I Nanomateriali fra innovazione e preoccupazioni ambientali

nanotecnologieI nanomateriali rappresentano una rilevante opportunità di innovazione che sta riguardando trasversalmente molti settori economici e di mercato. Meno conosciuto è però l’effetto che essi possono avere sull’ambiente naturale e la salute umana su cui sta cercando di fare chiarezza anche l’agenzia americana EPA. Il primo allarme sull’argomento è del 2004 ma da allora è continuata una “battaglia”, sconosciuta ai più, fra i rilevanti interessi economici e produttivi e quelli di tutela dell’ambiente e della salute. Condivisi ed apprezzati sono ormai i vantaggi derivanti dall’applicazione dei nanomateriali in molti settori che vanno dall’edilizia all’abbigliamento, dai prodotti per la salute al settore aereonautico, dall’elettronica alla difesa.

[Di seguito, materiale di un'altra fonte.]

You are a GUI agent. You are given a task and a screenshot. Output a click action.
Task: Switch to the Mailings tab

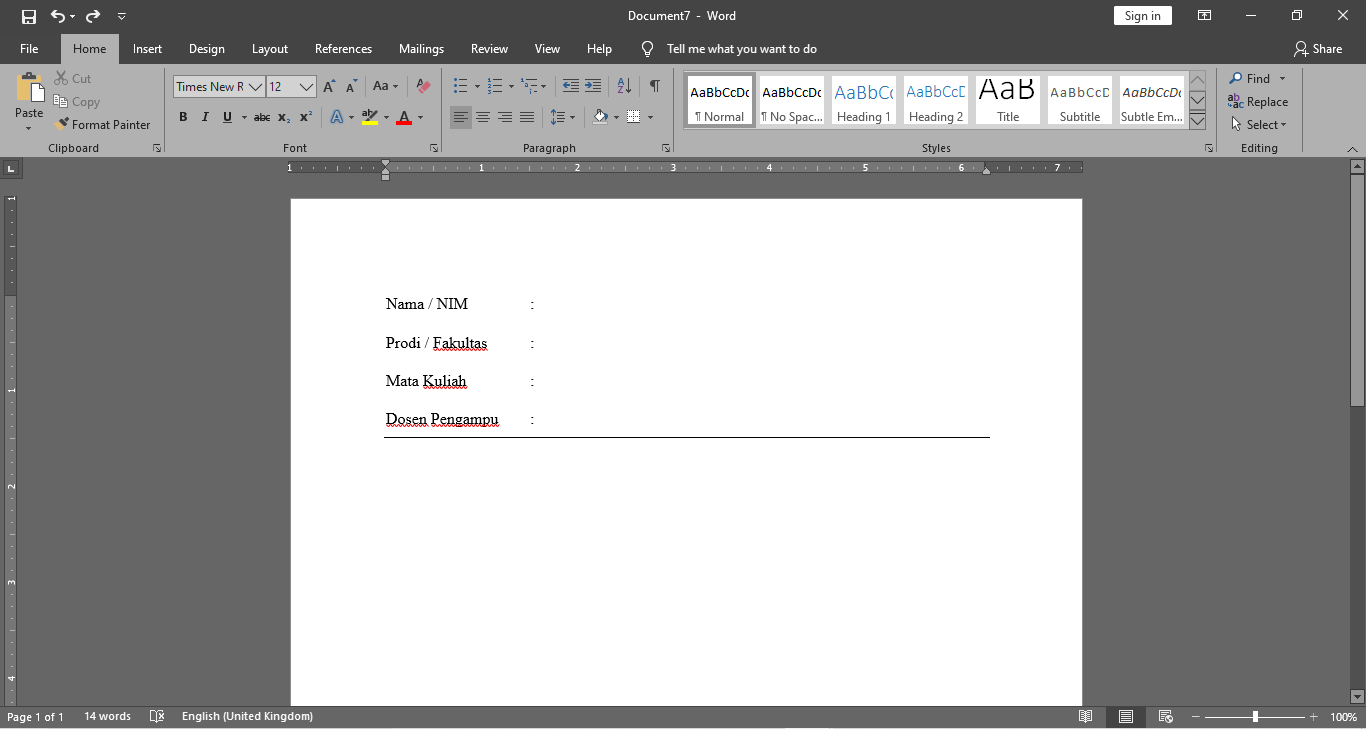pyautogui.click(x=421, y=48)
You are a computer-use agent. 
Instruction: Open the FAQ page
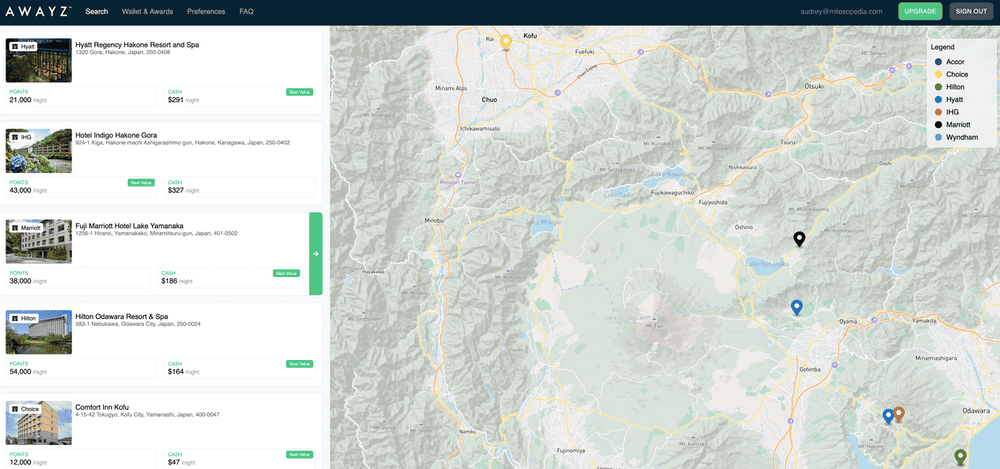pyautogui.click(x=246, y=12)
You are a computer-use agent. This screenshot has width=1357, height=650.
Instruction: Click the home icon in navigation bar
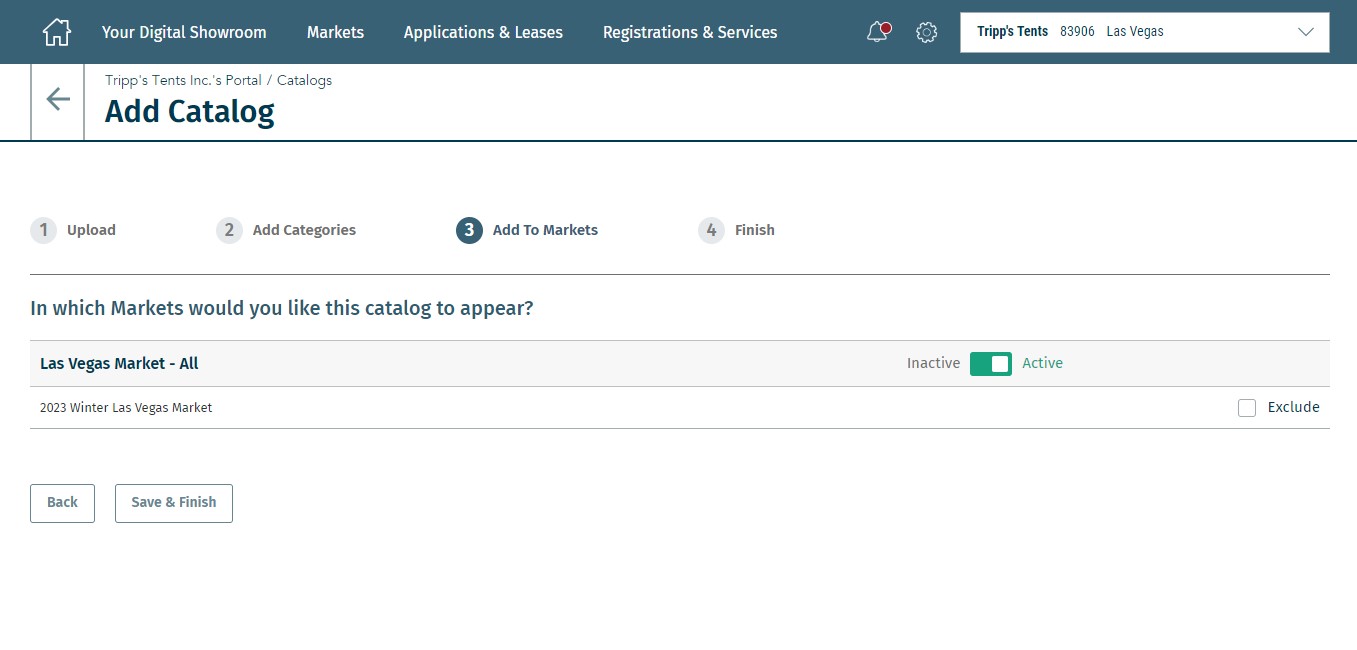coord(57,32)
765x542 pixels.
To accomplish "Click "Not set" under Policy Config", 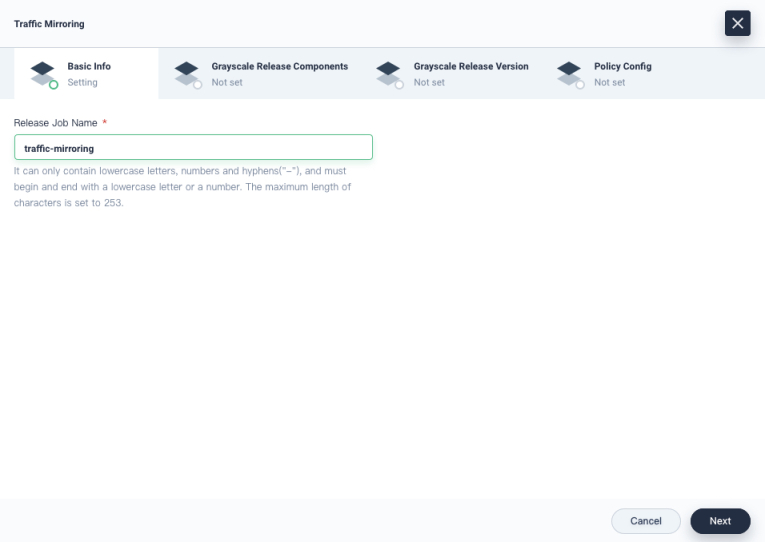I will click(609, 83).
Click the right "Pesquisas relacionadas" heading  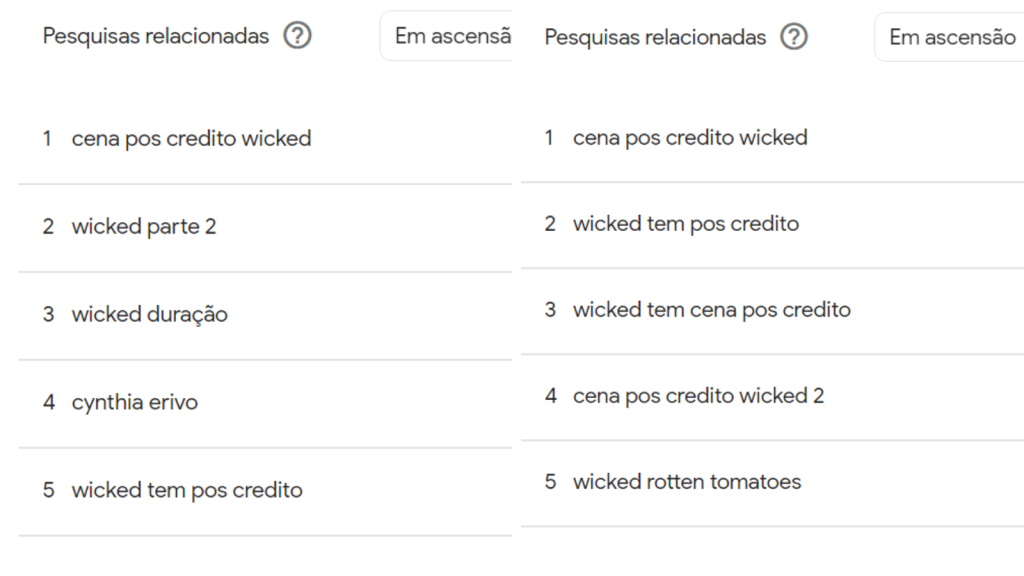pos(655,37)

Risale al 2004 il primo documento scientifico realizzato dalla UK Royal Society e dalla Royal Academy of Engineering che valutava in modo completo ed apprezzato i rischi ambientali e per la salute determinati dalla diffusione dei nanomateriali. Da allora non si sono fatti passi avanti significativi, prima dell’attuale progetto di ricerca, per definire un corpo di regole e linee guida condiviso  fra le aziende interessate alle implicazioni produttive e di mercatoe le organizzazioni di controllo come le Agenzie Governative. Va detto che l’obiettivo è tutt’altro che semplice a causa della enorme varietà di soluzioni e applicazioni che si è sviluppata negli anni dietro la generica definizione di nanomateriali.

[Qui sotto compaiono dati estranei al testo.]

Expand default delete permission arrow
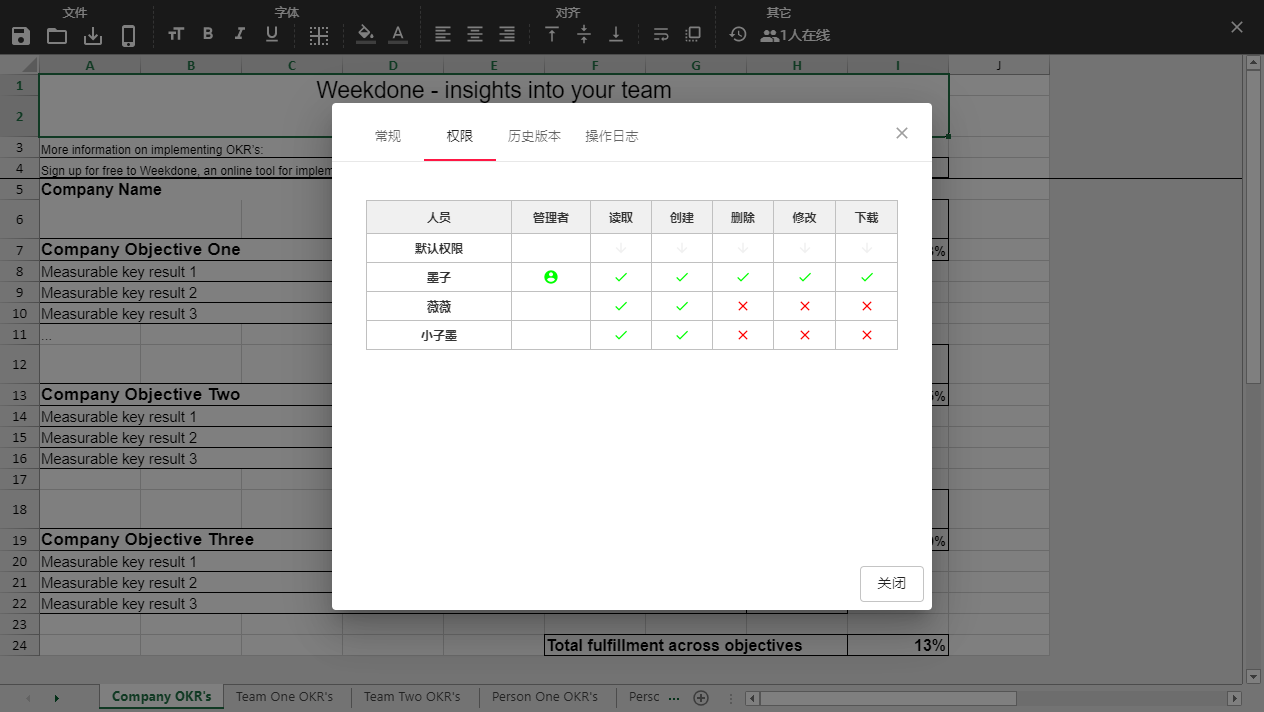The height and width of the screenshot is (712, 1264). coord(743,248)
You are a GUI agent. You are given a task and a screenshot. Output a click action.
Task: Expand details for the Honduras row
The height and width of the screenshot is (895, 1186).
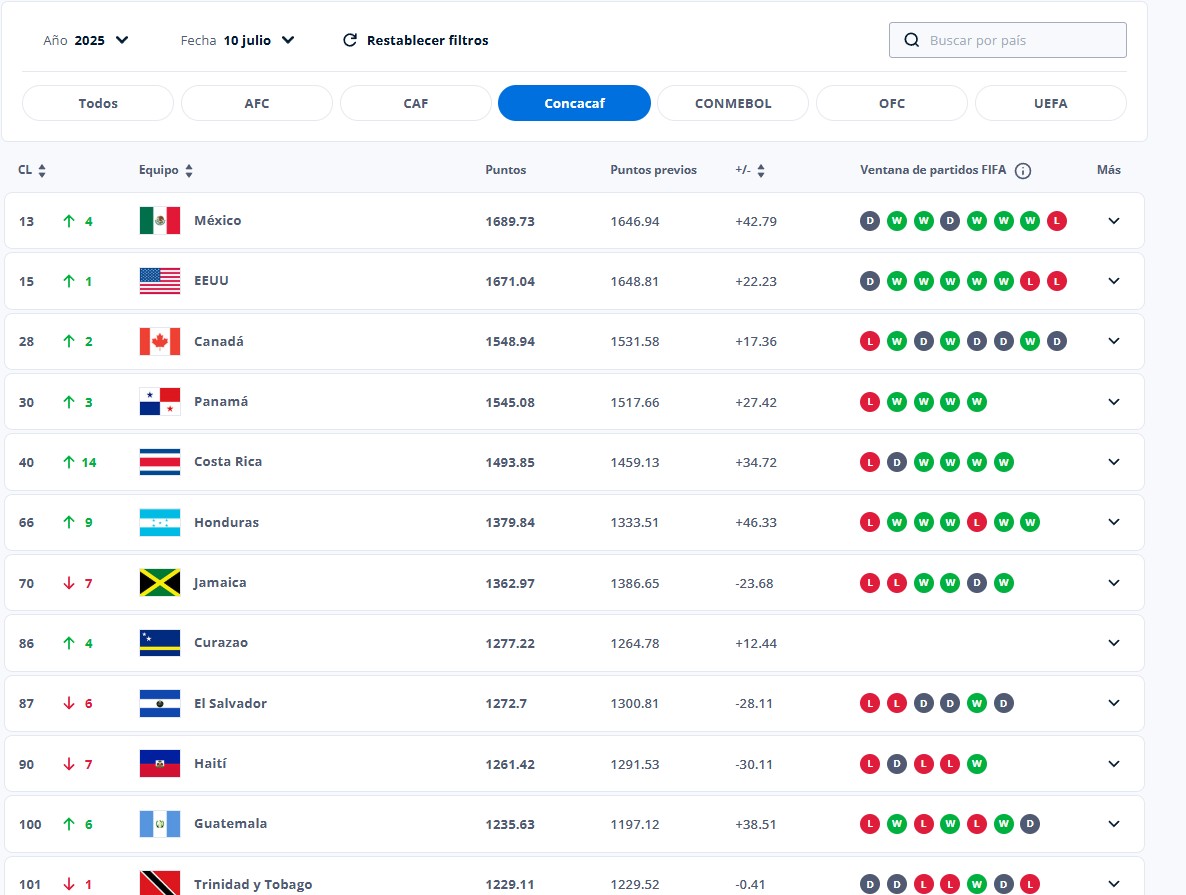pos(1114,522)
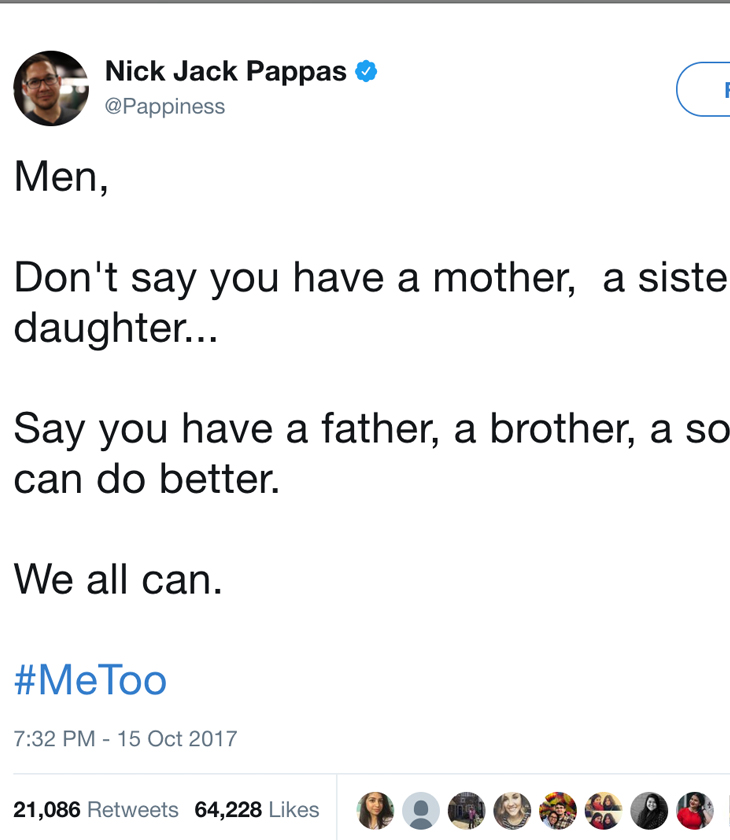Viewport: 730px width, 840px height.
Task: View the 21,086 Retweets list
Action: pyautogui.click(x=96, y=810)
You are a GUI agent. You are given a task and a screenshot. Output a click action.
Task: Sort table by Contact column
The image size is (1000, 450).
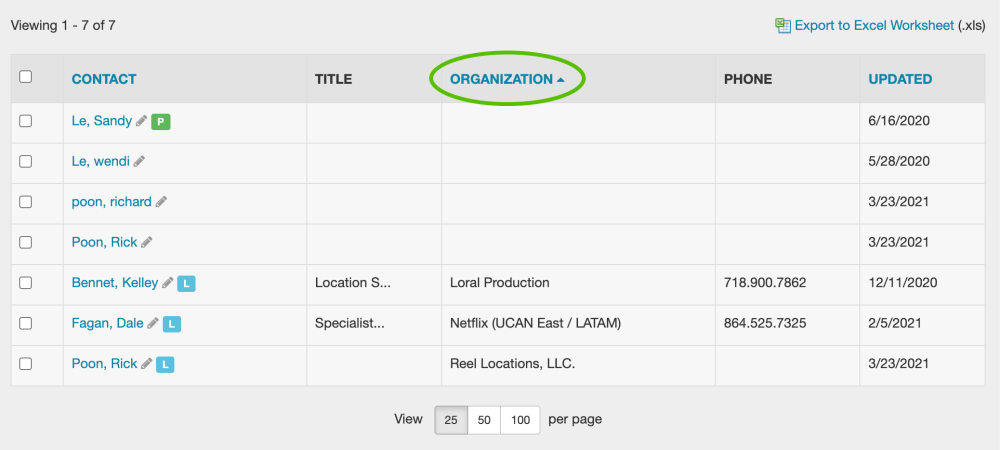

A tale proposito nel caso delle autorizzazioni per le nuove applicazioni un approccio sostanziamente pragmatico è stato seguito negli Stati Uniti che , con l’EPA (agenzia per la protezione dell’ambiente), prende decisioni  senza regole predeterminate che però non favoriscono le scelte di pianificazione delle aziende, mentre in Europa si è preferisce una maggiore regolamentazione, utilizzando una  definizione di nanomateriali che fissa un punto di riferimento ma che deve scontrarsi con la costante evoluzione del settore e delle sue applicazioni.

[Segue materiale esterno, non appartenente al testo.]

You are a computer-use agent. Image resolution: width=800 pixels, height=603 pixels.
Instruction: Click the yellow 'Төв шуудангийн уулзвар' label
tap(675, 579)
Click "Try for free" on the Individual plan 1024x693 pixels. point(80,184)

Il programma di ricerca internazionale in corsa si focalizzerà quindi sulla conoscenza degli effetti che i nanomateriali possono avere sui processi biologici e quindi sulla salute e la sicurezza dell’uomo e dell’ambiente naturale. Obiettivo delle Organizzazioni Governative come l’EPA e anche quello di coinvolgere in questo processo le industrie per realizzare processi di produzione e prodotti sostenibili e per favoreire la diffusione delle conoscenza in modo più rapido e trasparente.